◆ **Given task**
Answer these questions about the newsgroup post below:
1. Who wrote the reply?
2. On what date was the reply sent?
3. In the quoted message, what does dividing both distances by the farthest corner distance give?

POV-Ray : Newsgroups : povray.binaries.animations : CHROMADEPTH code tests-- animation : Re: CHROMADEPTH code tests-- animation Server Time
19 Apr 2024 06:40:42 EDT (-0400)
  Re: CHROMADEPTH code tests-- animation  
From: Kenneth
Date: 23 Feb 2018 04:35:00
Message: <web.5a8fdf0454892b7ea47873e10@news.povray.org>
"Bald Eagle" <cre### [at] netscapenet> wrote:
> So, after looking over the animation for a bit more, and considering what
> you're probably actually trying to do:
>
> 1.  I'm not actually clear on how you're working out all that color map and
> scaling math.
> I think I'd find the distance to the farthest corner (not necessarily
> max_extent) and the nearest corner.  Divide both distances by farthest corner
> distance.   That gives you 1 and less than 1.
> define color map, and then scale back up by distance to the farthest corner.
> I think that should give you that thin shell of varying color extending from
> nearest corner to farthest corner.

Well, that's exactly what min_extent and max_extent are *supposed* to do (along
with my code for creating the scaled-up thin shell.) :-/ Although, it's not
clear to me as to how to get the near and far corners of an object without using
those functions to begin with. Some fancy vector math, I'm guessing?

◆ **Item-finding records**
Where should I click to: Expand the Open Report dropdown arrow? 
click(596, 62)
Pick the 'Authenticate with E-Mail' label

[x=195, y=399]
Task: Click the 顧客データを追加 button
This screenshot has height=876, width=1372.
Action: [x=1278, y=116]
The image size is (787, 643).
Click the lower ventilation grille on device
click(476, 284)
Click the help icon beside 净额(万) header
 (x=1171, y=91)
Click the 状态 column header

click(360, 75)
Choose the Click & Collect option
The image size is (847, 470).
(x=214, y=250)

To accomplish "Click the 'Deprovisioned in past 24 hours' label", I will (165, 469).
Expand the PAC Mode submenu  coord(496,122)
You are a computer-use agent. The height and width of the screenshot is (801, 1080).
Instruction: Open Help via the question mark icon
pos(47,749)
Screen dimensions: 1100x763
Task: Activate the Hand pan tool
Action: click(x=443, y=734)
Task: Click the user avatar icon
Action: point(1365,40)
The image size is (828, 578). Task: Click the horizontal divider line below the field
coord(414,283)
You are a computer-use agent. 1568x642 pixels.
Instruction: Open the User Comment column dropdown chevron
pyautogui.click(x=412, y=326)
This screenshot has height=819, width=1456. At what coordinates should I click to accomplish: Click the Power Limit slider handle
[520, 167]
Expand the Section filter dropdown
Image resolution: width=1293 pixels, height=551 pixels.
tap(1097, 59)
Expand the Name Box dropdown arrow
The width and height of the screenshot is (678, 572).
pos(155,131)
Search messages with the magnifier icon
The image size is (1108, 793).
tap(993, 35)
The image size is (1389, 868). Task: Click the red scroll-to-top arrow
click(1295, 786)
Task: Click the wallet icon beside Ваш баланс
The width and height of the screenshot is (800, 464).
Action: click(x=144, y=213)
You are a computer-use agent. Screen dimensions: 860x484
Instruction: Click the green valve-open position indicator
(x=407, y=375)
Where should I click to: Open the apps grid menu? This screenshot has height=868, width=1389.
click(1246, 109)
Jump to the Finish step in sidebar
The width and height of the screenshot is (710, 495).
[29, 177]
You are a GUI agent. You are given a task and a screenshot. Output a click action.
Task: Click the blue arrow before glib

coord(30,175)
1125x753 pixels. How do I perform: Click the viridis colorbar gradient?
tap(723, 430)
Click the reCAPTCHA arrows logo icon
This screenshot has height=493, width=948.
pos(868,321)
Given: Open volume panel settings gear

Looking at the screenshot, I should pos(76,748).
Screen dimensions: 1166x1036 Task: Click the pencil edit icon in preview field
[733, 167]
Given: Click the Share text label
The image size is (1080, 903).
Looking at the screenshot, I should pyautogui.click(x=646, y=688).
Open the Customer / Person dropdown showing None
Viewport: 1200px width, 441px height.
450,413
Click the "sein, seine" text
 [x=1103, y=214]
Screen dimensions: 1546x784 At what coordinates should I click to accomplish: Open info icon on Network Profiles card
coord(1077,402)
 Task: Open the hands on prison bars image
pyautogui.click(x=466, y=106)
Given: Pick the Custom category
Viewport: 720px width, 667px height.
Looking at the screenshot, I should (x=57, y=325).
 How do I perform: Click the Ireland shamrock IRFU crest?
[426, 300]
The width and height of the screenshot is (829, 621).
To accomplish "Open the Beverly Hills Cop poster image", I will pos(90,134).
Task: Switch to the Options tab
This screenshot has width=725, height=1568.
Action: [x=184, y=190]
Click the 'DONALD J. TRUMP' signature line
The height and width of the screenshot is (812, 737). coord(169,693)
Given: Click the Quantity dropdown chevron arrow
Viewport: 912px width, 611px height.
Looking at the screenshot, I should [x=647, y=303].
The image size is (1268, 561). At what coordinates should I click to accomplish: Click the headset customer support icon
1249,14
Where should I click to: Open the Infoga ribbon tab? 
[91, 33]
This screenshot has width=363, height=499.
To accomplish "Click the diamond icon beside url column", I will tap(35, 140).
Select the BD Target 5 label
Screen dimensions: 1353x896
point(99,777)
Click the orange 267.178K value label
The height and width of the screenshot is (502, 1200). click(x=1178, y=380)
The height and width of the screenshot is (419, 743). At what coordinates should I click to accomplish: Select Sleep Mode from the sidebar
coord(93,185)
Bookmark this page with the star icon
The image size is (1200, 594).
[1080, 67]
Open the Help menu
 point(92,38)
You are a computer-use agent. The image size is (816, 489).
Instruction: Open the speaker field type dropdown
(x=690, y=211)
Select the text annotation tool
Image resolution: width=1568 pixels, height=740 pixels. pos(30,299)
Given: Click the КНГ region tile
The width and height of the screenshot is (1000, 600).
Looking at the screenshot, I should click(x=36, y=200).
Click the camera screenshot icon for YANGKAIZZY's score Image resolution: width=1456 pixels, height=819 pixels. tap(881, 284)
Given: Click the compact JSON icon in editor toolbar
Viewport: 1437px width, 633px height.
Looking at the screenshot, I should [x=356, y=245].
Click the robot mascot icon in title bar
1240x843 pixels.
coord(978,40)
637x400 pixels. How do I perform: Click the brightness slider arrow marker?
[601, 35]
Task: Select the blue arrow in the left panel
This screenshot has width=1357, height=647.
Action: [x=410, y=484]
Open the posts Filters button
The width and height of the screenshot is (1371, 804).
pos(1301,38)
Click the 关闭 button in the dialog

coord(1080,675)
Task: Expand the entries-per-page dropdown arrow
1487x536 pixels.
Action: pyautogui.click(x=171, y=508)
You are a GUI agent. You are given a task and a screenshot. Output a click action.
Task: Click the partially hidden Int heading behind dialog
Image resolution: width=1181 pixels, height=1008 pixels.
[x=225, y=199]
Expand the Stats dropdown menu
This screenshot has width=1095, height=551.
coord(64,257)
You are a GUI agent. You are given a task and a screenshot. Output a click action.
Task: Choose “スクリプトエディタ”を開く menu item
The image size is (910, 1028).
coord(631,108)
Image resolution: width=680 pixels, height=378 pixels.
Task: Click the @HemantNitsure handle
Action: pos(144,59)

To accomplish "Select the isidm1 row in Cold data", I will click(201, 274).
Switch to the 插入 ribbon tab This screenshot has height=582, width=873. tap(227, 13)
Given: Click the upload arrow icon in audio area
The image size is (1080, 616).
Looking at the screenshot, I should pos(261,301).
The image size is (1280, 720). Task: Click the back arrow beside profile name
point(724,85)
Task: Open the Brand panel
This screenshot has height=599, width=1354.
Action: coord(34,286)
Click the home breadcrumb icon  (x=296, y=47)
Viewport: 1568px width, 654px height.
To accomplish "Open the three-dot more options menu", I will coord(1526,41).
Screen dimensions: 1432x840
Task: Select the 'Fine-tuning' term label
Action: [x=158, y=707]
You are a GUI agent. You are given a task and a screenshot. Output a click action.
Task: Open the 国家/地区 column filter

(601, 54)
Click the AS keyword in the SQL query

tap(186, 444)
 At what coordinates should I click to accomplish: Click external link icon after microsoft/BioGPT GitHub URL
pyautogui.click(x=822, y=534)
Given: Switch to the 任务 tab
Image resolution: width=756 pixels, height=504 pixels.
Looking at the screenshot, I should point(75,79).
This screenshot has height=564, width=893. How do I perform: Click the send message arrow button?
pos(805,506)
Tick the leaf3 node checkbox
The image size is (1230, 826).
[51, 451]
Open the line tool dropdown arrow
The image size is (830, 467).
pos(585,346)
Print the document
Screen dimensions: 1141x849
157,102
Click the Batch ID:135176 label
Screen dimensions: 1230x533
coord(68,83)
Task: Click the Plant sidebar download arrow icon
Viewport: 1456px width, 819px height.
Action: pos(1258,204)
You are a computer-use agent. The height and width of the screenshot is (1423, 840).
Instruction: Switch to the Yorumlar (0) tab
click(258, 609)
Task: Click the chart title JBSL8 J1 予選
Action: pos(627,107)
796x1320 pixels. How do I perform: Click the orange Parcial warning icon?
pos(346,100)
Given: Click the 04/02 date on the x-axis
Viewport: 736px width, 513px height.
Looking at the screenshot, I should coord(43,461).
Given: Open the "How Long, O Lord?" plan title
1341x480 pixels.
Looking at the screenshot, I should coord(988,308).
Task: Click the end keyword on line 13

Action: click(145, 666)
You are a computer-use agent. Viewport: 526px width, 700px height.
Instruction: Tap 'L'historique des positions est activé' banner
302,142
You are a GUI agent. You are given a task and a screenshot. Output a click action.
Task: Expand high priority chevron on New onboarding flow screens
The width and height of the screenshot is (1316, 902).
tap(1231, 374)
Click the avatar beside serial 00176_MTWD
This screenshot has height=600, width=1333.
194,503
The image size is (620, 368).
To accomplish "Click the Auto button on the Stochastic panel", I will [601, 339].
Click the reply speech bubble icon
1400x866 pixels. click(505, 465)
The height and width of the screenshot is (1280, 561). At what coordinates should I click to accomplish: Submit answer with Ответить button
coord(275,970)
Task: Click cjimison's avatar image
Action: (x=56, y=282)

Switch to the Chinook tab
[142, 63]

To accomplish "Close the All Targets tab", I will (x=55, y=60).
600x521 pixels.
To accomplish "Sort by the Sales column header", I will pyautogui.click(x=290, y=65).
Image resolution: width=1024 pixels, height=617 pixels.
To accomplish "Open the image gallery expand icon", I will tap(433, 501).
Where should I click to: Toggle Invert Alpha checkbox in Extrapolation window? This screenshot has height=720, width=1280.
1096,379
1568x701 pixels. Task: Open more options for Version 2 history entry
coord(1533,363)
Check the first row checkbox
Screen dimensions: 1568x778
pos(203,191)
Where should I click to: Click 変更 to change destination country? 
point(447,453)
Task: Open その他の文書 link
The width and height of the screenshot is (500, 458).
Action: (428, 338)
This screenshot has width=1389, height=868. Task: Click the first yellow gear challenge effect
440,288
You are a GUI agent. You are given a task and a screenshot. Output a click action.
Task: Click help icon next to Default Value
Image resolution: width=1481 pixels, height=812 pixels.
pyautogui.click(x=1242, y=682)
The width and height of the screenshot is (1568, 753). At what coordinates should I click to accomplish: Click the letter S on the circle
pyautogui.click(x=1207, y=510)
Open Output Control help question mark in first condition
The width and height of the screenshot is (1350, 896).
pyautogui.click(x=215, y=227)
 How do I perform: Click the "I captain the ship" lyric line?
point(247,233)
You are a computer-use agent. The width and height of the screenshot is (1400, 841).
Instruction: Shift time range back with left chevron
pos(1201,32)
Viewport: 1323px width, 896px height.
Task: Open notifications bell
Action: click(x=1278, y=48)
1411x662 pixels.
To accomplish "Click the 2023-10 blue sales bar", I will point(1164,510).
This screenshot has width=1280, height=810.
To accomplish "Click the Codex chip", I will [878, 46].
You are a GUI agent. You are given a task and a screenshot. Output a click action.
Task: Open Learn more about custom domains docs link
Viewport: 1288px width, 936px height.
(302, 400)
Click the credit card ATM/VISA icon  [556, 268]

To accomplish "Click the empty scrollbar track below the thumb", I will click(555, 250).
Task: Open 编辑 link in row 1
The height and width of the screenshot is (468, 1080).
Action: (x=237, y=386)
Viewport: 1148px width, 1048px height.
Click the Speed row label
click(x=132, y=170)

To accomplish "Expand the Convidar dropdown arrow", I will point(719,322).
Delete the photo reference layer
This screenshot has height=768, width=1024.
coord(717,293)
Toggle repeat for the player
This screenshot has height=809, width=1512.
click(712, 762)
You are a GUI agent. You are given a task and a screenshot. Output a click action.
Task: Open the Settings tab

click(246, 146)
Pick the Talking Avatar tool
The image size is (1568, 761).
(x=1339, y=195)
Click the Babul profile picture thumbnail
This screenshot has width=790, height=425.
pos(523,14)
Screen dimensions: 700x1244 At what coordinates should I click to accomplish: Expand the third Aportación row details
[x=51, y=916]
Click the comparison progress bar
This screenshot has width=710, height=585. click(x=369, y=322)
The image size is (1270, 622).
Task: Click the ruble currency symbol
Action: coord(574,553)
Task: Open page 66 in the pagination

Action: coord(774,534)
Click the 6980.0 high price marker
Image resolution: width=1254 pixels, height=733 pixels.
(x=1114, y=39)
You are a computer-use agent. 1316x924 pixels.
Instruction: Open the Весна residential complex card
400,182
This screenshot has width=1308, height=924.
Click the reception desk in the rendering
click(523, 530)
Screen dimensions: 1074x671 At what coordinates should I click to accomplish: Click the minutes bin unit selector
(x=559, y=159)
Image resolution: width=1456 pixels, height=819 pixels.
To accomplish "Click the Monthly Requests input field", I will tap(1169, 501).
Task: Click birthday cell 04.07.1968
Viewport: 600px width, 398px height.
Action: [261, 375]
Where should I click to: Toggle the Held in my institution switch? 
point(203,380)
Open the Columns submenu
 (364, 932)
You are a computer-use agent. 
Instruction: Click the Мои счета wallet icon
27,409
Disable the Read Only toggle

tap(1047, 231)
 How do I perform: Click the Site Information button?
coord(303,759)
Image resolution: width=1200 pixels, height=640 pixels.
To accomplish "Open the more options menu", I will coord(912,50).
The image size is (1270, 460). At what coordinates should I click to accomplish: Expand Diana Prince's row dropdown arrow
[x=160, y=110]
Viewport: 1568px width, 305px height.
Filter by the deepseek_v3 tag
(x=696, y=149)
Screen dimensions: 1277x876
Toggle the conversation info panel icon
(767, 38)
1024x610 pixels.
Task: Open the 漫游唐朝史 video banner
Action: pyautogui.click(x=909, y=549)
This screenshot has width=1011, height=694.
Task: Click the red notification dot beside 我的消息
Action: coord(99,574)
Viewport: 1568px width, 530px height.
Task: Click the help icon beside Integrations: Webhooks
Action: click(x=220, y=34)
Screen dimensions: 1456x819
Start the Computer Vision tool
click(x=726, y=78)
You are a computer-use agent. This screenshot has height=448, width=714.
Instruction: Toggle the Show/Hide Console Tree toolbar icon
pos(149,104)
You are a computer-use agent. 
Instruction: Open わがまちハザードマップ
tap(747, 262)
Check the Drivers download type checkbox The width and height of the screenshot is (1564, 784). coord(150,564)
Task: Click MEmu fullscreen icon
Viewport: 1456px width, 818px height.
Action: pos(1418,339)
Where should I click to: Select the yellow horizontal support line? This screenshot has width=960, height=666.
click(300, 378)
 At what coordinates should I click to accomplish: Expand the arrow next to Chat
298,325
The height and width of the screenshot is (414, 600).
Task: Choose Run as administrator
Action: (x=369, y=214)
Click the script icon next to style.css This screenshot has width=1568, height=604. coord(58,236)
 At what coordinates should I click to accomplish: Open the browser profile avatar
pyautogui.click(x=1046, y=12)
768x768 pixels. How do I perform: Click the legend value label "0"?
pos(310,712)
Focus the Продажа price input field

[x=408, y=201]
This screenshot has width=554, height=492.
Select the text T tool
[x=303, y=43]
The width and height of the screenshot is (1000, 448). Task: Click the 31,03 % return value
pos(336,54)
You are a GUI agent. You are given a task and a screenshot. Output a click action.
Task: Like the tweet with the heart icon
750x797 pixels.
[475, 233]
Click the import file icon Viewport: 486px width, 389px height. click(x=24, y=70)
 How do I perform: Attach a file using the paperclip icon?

◆ **Solution for this exercise**
1. Kenneth
2. 23 Feb 2018
3. 1 and less than 1